▶ [BRIEF]:
Line by line, transcribe the material shown below exactly.

▶ [DATA SUPPLIED]:
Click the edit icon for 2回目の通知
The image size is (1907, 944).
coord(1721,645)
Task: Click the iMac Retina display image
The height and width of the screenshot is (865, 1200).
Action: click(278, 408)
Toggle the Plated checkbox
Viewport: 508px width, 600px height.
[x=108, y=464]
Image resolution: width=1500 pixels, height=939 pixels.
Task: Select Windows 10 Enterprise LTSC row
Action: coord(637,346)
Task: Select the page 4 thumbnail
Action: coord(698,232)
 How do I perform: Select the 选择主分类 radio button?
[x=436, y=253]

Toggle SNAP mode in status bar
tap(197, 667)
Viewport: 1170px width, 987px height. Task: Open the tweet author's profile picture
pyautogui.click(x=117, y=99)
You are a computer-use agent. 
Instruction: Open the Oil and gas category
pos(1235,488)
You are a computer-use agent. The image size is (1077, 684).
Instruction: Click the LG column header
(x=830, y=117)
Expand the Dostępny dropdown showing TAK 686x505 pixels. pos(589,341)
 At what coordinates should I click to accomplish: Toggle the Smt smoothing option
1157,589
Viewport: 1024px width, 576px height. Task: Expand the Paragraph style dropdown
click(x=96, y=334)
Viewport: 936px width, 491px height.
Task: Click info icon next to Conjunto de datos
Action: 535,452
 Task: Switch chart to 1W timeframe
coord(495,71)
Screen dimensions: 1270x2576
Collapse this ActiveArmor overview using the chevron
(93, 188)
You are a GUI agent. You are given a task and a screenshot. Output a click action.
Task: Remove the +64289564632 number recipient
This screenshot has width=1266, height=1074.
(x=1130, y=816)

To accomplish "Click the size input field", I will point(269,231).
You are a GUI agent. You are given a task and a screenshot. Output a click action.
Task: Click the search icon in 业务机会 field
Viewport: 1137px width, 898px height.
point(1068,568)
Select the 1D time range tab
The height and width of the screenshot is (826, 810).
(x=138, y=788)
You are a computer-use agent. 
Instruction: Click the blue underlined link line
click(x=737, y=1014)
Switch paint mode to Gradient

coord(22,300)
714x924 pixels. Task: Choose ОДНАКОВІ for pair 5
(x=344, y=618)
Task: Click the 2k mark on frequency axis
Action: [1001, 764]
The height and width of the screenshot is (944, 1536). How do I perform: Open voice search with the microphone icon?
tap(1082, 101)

▶ [SOLVED EXERCISE]:
Click the edit icon for 2回目の通知
The image size is (1907, 944).
coord(1721,645)
Task: Click the iMac Retina display image
The height and width of the screenshot is (865, 1200).
Action: click(278, 408)
Toggle the Plated checkbox
Viewport: 508px width, 600px height.
[x=108, y=464]
Image resolution: width=1500 pixels, height=939 pixels.
Task: Select Windows 10 Enterprise LTSC row
Action: coord(637,346)
Task: Select the page 4 thumbnail
Action: coord(698,232)
 How do I perform: Select the 选择主分类 radio button?
[x=436, y=253]

Toggle SNAP mode in status bar
tap(197, 667)
Viewport: 1170px width, 987px height. Task: Open the tweet author's profile picture
pyautogui.click(x=117, y=99)
You are a computer-use agent. 
Instruction: Open the Oil and gas category
pos(1235,488)
You are a computer-use agent. The image size is (1077, 684).
Instruction: Click the LG column header
(x=830, y=117)
Expand the Dostępny dropdown showing TAK 686x505 pixels. pos(589,341)
 At what coordinates should I click to accomplish: Toggle the Smt smoothing option
1157,589
Viewport: 1024px width, 576px height. Task: Expand the Paragraph style dropdown
click(x=96, y=334)
Viewport: 936px width, 491px height.
Task: Click info icon next to Conjunto de datos
Action: 535,452
 Task: Switch chart to 1W timeframe
coord(495,71)
Screen dimensions: 1270x2576
Collapse this ActiveArmor overview using the chevron
(93, 188)
You are a GUI agent. You are given a task and a screenshot. Output a click action.
Task: Remove the +64289564632 number recipient
This screenshot has width=1266, height=1074.
(x=1130, y=816)

To accomplish "Click the size input field", I will point(269,231).
You are a GUI agent. You are given a task and a screenshot. Output a click action.
Task: Click the search icon in 业务机会 field
Viewport: 1137px width, 898px height.
point(1068,568)
Select the 1D time range tab
The height and width of the screenshot is (826, 810).
(x=138, y=788)
You are a computer-use agent. 
Instruction: Click the blue underlined link line
click(x=737, y=1014)
Switch paint mode to Gradient

coord(22,300)
714x924 pixels. Task: Choose ОДНАКОВІ for pair 5
(x=344, y=618)
Task: Click the 2k mark on frequency axis
Action: [1001, 764]
The height and width of the screenshot is (944, 1536). How do I perform: Open voice search with the microphone icon?
tap(1082, 101)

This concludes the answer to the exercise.